Speaking about test design, where do we start?

For many years, testers were told that they should start their quest for test cases by finding test conditions. If today a more modern approach talks about “test models”, the difference in practice is not that huge: you figure out some idea how your test item should behave and identify several test cases to prove or disprove your assumptions.

The inconspicuous term in this sentence is “several test cases”. Not “one test case”.

Design One Test Case

Let’s check a simple example, based on the freely available sample application “Virtual Showroom”. Using that application, you can configure a car from a fictional brand, and the system in return, e.g., displays a price for that car.

The requirements for this system tell us that depending on your choice of different available vehicles, add-ons, and other parameters, the rules for calculating the price will be different. In our heads, or on paper, based on what the requirements tell us, we derive a model describing these rules. That is our test model for one particular aspect of the test item.

Wouldn’t it be a good idea to create at least one test case for each of those rules? We do, and doing this in a structured way is precisely what textbooks call “equivalence partitioning”. That is, in my opinion, the most fundamental test design technique.

So your first test case might read:

  • Select vehicle “I5”
  • Select Engine “Engine 1”
  • Select package “None”
  • Check that the price equals “29.000,00 €”

Design Even More Test Cases…

That’s fun. So far! By writing down the next few test cases, I figure out that the basic structure of all of them is always the same. Only the data values change slightly. Different engines, different packages… Copy & paste, then adjust the details is a solution for now – but once you need to do maintenance on your test cases, it gets tedious again.



The obvious solution is to extract the variable bits into a data table and keep the common structure as a template. In testing, we call that common structure an “abstract test case”. The test cases derived from that abstract test case, based on the test-data, are called “concrete test cases”.

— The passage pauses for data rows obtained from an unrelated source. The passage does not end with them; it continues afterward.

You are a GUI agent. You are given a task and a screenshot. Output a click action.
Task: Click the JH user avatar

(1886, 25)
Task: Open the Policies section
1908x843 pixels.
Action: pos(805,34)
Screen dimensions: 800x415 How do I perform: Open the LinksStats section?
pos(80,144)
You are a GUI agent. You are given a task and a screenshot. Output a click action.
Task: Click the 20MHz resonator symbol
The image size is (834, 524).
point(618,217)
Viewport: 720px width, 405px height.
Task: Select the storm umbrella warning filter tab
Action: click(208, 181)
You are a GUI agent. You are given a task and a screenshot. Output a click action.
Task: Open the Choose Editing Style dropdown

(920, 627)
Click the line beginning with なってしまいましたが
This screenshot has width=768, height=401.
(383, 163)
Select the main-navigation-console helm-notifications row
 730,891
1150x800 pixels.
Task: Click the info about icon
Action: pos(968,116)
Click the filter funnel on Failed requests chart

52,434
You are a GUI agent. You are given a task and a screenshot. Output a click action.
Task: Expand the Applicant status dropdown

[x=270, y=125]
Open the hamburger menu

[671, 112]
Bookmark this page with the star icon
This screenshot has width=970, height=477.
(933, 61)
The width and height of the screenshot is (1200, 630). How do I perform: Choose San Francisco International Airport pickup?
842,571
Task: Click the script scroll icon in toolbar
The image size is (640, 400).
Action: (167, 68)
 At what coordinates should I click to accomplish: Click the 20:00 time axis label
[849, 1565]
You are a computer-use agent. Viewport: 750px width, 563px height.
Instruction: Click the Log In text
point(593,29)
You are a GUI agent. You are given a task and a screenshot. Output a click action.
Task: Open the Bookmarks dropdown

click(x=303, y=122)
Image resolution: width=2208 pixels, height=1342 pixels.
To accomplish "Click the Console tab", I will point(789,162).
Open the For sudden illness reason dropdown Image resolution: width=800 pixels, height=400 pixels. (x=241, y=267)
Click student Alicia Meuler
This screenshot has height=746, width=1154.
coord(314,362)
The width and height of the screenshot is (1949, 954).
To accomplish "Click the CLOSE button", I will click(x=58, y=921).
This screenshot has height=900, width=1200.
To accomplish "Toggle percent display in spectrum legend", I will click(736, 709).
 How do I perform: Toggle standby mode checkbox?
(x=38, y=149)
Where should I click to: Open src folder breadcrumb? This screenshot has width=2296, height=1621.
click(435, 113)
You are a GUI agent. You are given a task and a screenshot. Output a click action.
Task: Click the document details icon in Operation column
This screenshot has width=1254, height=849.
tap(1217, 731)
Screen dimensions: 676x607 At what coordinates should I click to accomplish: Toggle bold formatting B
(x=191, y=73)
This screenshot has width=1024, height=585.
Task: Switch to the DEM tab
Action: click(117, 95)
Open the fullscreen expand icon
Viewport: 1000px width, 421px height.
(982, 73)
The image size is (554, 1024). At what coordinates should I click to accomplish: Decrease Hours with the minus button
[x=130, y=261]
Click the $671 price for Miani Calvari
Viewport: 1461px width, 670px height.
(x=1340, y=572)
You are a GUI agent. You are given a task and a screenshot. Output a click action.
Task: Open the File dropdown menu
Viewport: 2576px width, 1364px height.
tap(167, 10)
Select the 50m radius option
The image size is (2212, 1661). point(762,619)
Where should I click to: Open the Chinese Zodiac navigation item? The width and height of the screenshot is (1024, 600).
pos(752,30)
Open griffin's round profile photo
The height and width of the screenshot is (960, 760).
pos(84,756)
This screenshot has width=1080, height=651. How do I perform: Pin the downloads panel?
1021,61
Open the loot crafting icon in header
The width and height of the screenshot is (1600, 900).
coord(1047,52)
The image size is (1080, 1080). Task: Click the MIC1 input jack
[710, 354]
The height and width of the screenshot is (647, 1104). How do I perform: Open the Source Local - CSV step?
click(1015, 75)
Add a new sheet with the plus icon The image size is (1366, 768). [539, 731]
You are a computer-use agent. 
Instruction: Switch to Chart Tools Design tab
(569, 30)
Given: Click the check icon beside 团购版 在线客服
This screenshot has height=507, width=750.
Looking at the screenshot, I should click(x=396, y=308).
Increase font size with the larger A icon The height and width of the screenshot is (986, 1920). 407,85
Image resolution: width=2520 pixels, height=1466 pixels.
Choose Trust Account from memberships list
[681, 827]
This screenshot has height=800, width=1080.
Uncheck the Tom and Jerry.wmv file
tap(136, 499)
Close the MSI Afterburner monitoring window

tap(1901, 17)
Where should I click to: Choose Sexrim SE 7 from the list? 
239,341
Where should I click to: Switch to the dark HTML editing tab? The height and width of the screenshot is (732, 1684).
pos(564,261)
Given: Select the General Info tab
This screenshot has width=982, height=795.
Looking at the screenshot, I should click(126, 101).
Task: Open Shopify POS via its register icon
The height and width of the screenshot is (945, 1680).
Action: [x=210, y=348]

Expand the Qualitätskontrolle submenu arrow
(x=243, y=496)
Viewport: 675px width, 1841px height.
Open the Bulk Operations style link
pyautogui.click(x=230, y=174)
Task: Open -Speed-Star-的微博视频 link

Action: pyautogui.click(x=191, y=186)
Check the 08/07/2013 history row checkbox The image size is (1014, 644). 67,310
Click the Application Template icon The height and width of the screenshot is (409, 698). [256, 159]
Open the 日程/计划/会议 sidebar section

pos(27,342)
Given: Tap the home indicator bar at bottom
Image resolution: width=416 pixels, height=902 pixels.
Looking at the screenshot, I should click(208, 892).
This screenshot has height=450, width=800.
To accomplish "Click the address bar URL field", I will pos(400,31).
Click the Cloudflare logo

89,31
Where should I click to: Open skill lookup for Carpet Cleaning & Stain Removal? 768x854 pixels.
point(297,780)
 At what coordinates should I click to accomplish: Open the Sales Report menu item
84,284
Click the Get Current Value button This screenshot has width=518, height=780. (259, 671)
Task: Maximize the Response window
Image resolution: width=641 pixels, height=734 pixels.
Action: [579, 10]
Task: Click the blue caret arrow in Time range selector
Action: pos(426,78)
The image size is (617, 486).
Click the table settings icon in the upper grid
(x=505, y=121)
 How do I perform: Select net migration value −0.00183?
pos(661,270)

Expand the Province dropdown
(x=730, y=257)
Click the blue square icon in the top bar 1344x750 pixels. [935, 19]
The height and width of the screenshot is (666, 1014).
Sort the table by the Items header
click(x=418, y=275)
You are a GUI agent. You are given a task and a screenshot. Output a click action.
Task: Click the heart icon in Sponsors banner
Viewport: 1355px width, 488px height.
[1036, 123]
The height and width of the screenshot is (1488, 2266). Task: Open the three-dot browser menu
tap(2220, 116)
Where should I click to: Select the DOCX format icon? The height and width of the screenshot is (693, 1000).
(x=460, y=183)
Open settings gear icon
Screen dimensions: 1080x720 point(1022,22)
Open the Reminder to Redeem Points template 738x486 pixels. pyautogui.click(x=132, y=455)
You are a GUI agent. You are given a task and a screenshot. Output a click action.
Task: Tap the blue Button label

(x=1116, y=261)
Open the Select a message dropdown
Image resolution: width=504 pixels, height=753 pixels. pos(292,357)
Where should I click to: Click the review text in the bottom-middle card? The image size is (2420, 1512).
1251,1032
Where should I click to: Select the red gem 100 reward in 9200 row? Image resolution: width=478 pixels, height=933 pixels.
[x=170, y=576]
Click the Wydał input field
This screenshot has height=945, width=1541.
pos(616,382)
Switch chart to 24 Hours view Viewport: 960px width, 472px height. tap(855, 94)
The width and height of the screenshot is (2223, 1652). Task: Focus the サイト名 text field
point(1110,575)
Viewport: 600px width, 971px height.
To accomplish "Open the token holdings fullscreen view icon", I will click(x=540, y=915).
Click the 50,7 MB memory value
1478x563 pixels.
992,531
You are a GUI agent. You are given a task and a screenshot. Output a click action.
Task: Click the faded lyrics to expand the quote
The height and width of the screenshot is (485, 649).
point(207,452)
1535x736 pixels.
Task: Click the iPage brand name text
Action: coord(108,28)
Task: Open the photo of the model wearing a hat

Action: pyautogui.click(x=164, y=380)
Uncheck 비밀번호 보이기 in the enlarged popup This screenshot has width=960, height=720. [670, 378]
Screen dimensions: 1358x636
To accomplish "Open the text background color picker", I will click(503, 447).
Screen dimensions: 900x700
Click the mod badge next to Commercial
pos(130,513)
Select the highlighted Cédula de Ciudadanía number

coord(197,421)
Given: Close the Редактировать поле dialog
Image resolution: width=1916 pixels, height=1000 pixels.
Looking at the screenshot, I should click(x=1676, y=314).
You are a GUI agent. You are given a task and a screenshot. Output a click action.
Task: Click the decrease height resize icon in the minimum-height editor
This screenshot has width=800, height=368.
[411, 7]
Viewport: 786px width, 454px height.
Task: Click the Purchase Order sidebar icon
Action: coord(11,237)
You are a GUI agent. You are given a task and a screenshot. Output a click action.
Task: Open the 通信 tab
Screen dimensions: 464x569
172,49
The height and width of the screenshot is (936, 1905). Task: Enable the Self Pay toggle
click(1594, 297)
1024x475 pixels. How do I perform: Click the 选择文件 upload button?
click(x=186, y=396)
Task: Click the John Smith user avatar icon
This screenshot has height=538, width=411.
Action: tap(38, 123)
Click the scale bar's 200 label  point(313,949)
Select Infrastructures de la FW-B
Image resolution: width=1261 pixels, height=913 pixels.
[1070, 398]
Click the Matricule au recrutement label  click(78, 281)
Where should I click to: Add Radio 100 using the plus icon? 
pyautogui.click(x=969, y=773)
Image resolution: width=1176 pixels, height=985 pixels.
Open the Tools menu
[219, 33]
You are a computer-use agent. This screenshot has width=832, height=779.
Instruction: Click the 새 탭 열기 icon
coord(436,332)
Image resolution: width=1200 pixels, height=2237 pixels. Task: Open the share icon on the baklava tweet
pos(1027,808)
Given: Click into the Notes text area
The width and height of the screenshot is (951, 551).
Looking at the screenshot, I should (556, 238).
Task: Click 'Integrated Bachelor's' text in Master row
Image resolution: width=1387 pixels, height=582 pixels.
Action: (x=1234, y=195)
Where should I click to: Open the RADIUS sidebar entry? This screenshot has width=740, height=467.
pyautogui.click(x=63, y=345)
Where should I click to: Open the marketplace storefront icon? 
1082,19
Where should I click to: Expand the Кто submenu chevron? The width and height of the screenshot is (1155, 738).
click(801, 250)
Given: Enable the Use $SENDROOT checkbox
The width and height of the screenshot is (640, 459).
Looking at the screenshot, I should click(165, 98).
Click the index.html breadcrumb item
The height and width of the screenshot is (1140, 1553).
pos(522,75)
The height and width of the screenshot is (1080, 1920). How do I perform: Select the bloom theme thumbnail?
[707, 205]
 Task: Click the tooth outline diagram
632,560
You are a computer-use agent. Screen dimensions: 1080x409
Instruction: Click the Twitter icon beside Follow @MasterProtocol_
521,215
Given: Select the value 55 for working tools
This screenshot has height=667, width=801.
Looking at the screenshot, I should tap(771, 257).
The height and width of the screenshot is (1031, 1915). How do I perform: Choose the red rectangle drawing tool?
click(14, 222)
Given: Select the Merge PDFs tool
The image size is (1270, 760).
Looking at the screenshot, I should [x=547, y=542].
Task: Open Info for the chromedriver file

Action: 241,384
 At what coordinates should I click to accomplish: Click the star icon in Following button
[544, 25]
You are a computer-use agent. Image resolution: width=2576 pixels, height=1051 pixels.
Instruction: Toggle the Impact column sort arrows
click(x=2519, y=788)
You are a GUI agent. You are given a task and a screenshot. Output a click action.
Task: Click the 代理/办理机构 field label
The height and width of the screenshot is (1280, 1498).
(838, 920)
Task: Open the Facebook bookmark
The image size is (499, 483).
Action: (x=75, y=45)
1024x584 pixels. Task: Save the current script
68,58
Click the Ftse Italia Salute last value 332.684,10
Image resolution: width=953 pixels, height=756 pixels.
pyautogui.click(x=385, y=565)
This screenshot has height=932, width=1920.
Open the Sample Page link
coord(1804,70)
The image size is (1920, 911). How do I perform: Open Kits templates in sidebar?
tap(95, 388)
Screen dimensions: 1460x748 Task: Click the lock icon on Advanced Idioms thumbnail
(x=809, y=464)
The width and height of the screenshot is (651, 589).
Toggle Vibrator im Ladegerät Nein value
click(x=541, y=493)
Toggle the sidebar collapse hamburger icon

The approach to split data from test steps and, based on the resulting abstract test cases and the test data, derive concrete test cases is what we call “data-driven testing”.

As elegant as the approach is, running such data-driven test cases can be tricky indeed because you then need to recombine the abstract test case with each test data row.

Design ONE Test Case and Create A Data Table

In TestBench, you find sophisticated support for data-driven testing.

It is easy to add parameters in a test case. Just write the name of the parameter – e.g., “total” for the total price like this: ${total}.

Create your parameters.

Do you notice? This parameter is used in checking the result, so it’s an expected value. Parameters can be used for both, triggering the test item and specifying the expected behavior. You can do this in the title of the test case, description, test steps, checklist items, or in custom fields…

After inserting the parameters, they are in your abstract test case highlighted with a yellow mark-up and a bold font.

Highlighted parameters.

To specify the details for concrete test cases, just fill in the cells of a data table. Each column in the table reflects a parameter; each row defines one concrete test case.

Enter your concrete test data into the data table.

So far, you have done what we have discussed above.

If you do this using pen and paper, you could be in trouble if you wanted to see the actual concrete test cases now. Traditionally, testers combine the data in the table with the abstract test case in their heads: “OK, for test case 2, the parameter “vehicle” needs to be “Rassant”…”.

In TestBench, you don’t have to do that.

See any concrete test case and the changes you make in the data table.

No matter whether you just want to check how a change in the data affects the concrete test case. Or if you want to run the test cases and thus need the actual values. All concrete test cases are available at any time, parameters are replaced by the actual values, and you can see them in their real context.

From now on, adding new test cases based on a new equivalence partition or combination of values is a piece of cake: Just add a new row in the data table!

Also, maintenance is greatly simplified. Using data-driven testing, you can update all your concrete test cases for one abstract test case by adjusting the abstract test case. And if only one concrete test case needs an update, e.g., because the price has changed, no need to edit more than the respective row in the table.

Designing tests is all about the data!


Matthias Daigl

Matthias Daigl studied computer science. He spent most of his professional life as a tester, trainer, and consultant at imbus. For many years, he has been active in various committees, including ISTQB and ISO. Today, he is the Product Owner for TestBench CS and works with three international teams.